横山:最近、神楽とか盆踊りとかお祭りとか、そういうことに興味があって。仁科神明宮にリサーチにいって、その帰りに松崎和紙さんに寄ったんです。そこで「神事に使う和紙は真っ白じゃないといけないから、水がきれいじゃないといけない」という話を聞いて、昔の人は水がきれいだったからここに住んだというのは、そういうことだったんだなと。

神事って自然の恵を使って、なんやかんやみんなで一生懸命つくって、舞ったり担いだりする、そういうこともダンスに落とし込んでみたかった。藁が素材としてちょうどよかったというのもあるけど、コメができるありがたさで藁を使っているという気持ちから。あと、ピカピカなものを買ってきてっていうのは、ちょっと違うのかなと思っていました。

ーー地域にあったものをいただいて。

横山:そうですね。本当ははぜかけをしたかったんですけど、いろいろやってみたら重たすぎてかけられない。結果、こういう感じに辿り着きました。最初からこういうふうにしたいと思ってやるというよりかは、こういう感じかなっていうのを、ここで何回も試して、やっぱりこうした方がいい、これが必要みたいな感じでつくっていきました。劇場だとその空間に長く滞在できないので、今回、この空間にいるだけで、できることや思いつくことってあるんだなと、身に染みて体感しましたね。

ーー作品を観た方から「空間に馴染んだ作品だった」という声をたくさんお聞きしました。

横山:こういった歴史が残っているところだと、どこまできれいにしていいかとか、塩梅が全然わからなくて。でも、まったく消すっていうのはやりたくないな、うまく生かしつつできたらいいなと思っていました。

ーーお面も自分で?

横山:普段は小道具というか、仮装みたいなのはやらないんですけど、お祭りだと、お面とか暖簾とか、お祭りのためにわざわざつくってやっているっていうのが、おもしろい。自分で準備するとどういう感じなんだろう、やってみたいなと思って、トライしてみました。お面は、他のイベントで大町に来ていたアーティストの方から教わった張子の作り方を参考に、制作しました。

藁は、ホストの皆さん総出で、ずっと束ねてもらっていました。皆さんがいなかったら絶対にできていなかったです。

信州AC・佐久間:森の休息さんで出店している方が、「ちょっとやっていっていいっすか」って突然来て、束ねていってくれたりもしました。
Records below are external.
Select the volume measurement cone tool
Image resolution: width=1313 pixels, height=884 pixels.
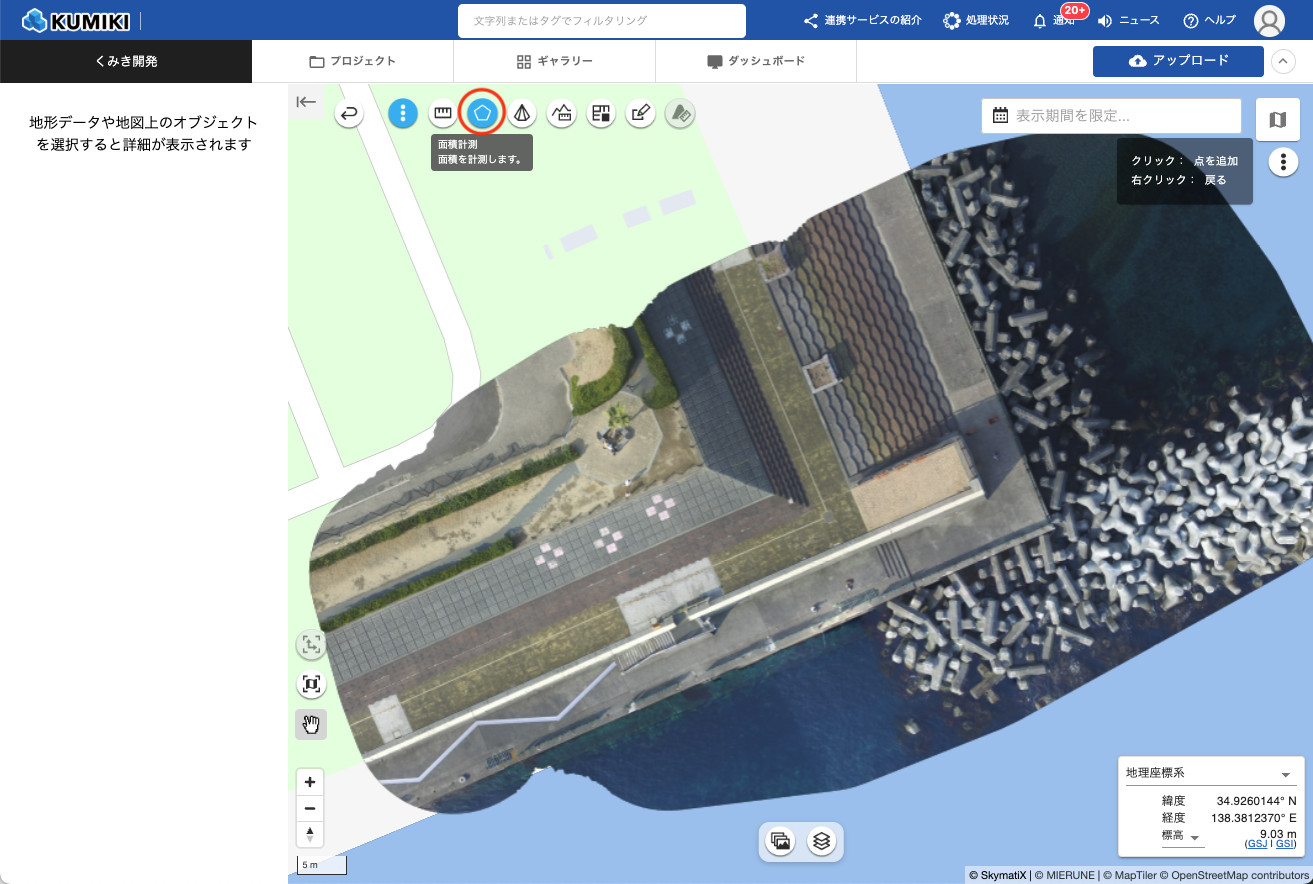(521, 113)
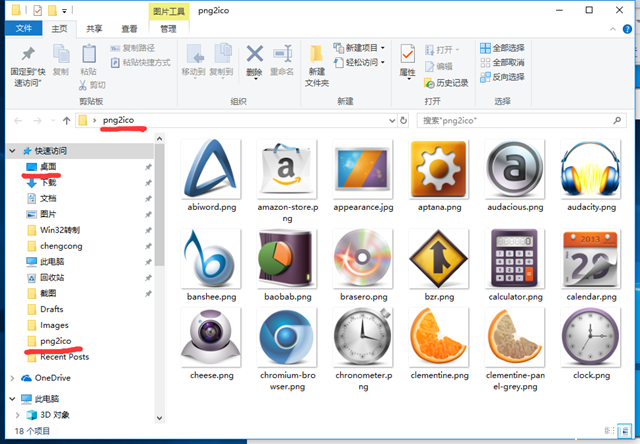Open the address bar history dropdown

[x=390, y=120]
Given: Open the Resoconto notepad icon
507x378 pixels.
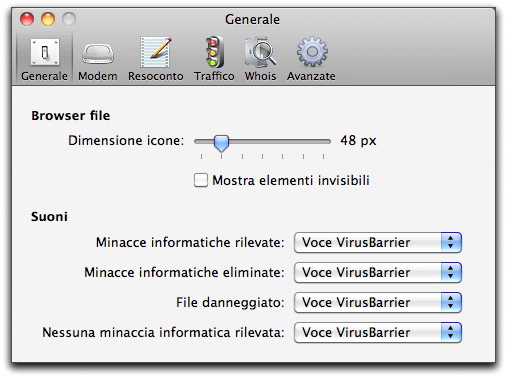Looking at the screenshot, I should point(156,52).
横山さんが森の休息さんのイベントでパフォーマンスしたあとでしたね。

横山:たまたま宣伝がてら踊る機会を何回かいただいて、地元で踊る機会が増えてうれしかったです。空き店舗を使うというのもやれてうれしいなと思いつつ、いろんな場所では踊れないと思っていたので、ラッキーでした。

信州AC・野村:空き店舗でできることになって、「よし!」と思ったものの、そのベースを獲得したら、「他のところでも踊ってみたい」となって、それも実現したと。

横山:今回は大町温泉郷エリアには関わらないだろうなと思って、リサーチの時にふらーっていって、そこにあるカフェでチャイを飲んでいたら、店主さんが「観光ですか?」「いや、こうでこうで」「え、お盆、踊りませんか?」みたいな(笑)。

温泉街で踊る。2022年8月、大町温泉郷お客様感謝DAYs

ーーショーゲツでのパフォーマンスを観にきていた方で温泉郷も行って、こっちも来たという方もいらっしゃいました。「作品が全然違ってどっちもおもしろかった」と。

横山:ありがたいです。ダンスって、チラシとか文章より、観てもらうのが一番宣伝になるなって思いました。

(写真:安徳希仁 文:水橋絵美)


この記事が気に入ったらサポートをしてみませんか?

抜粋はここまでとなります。